L’intérêt que porte J. R. Mallory aux dimensions particulières des institutions politiques — à savoir, les tribunaux et leurs décisions — à la lumière de l’évolution de la structure sociale et économique du pays, illustre l’approche sociologique de l’incidence des institutions politiques. Ces institutions, telles que les tribunaux, doivent être analysées en relation avec la société, et la société elle-même doit être considérée comme une entité transcendant les individus qui la composent. Elle doit, en fait, être envisagée comme un ensemble structuré de rapports de pouvoir, conformément au modèle de l’économie politique. J. R. Mallory s’attache, en outre, au « rôle des idées » — c’est-à-dire à la montée du collectivisme en tant que système de valeurs politiques —, thème repris dans les ouvrages institutionnalistes ultérieurs. En ce sens, il établit un pont — pont toutefois négligé — entre H. Innis et le débat d’après-guerre sur les institutions politiques du fédéralisme.

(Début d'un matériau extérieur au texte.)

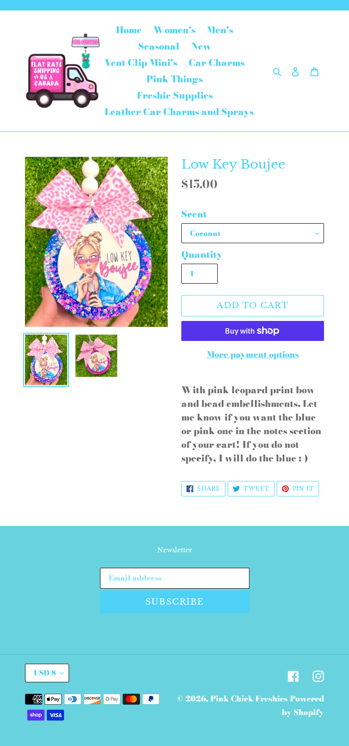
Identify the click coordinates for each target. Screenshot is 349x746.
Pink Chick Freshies (249, 699)
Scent (194, 214)
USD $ (45, 672)
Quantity (202, 254)
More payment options (253, 354)
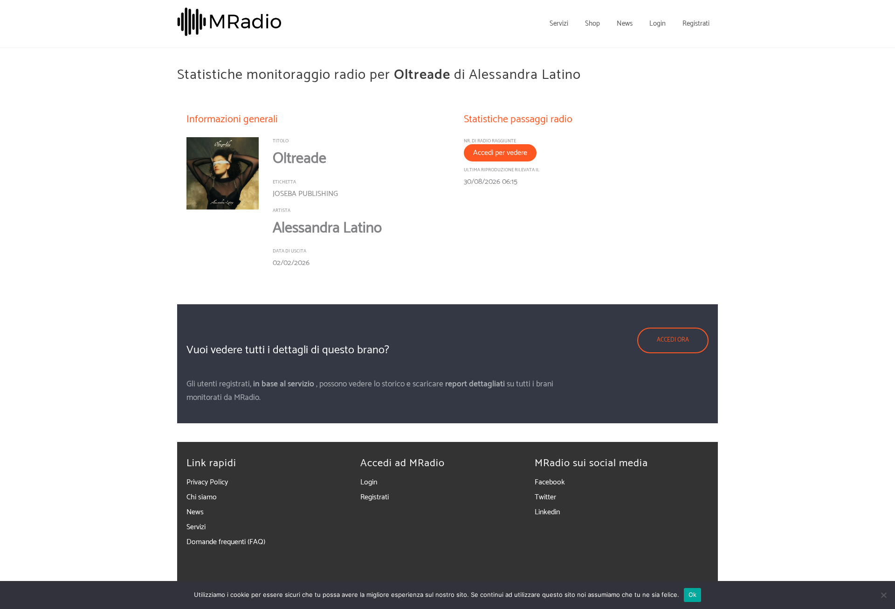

L’héritage de l’après-guerre : Donald Smiley, Alan Cairns et Richard Simeon

Les travaux de D. Smiley, d’A. Cairns et de R. Simeon témoignent d’une nouvelle étape dans le développement de l’institutionnalisme au Canada anglais. Ces chercheurs, qui ont laissé leur empreinte sur la science politique de l’après-guerre, soit au plus fort de la révolution du behaviorisme dans cette discipline, se sont intéressés, à l’instar de J. R. Mallory, aux rapports entre l’État et la société. Leurs modèles reflètent les différentes réactions à l’interprétation, par le Canada anglais, de l’évolution institutionnelle de l’après-guerre, notamment la montée du fédéralisme exécutif et les diverses révisions constitutionnelles effectuées dans la foulée de la révolution tranquille.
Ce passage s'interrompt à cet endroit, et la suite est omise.